Brege examines how Tuscany established a global presence in new book

Brege_Tuscany in the Age of EmpireIn his new book, “Tuscany in the Age of Empire” (Harvard University Press, 2021), Maxwell School faculty member Brian Brege offers a fresh appraisal of one of the foremost cities of the Italian Renaissance as it sought knowledge, fortune and power throughout Asia, the Americas and beyond.

Brege examines how Tuscany established a global presence while unable to compete directly with the growing empires of other European states. First, he shows, Tuscany partnered with larger European powers, seeking to obtain trade rights within their empires and to manage portions of other states’ overseas territories. Second, Tuscans invested in cultural, intellectual and commercial institutions at home, attracting the knowledge and wealth generated by Europe’s imperial expansions. Finally, Tuscans built effective coalitions with other regional powers in the Mediterranean and the Islamic world, which secured access to global products and empowered the Tuscan monarchy in foreign affairs.
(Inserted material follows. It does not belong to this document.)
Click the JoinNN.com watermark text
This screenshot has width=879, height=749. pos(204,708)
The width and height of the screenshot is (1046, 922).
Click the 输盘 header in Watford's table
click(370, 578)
By finding areas of common interest with stronger neighbors and forming alliances with other marginal polities, a small state was able to protect its own security while carving out a space as a diplomatic and intellectual hub in a globalizing Europe, Brege asserts.

Brege, an assistant professor of history, is a historian of early modern Europe and its engagement with the wider world. His research highlights the role of small powers and enterprising individuals in creating global capitalism and empire. He received a Ph.D. at Stanford University in 2014 and is a past Fellow at Villa I Tatti, the Harvard University Center for Italian Renaissance Studies.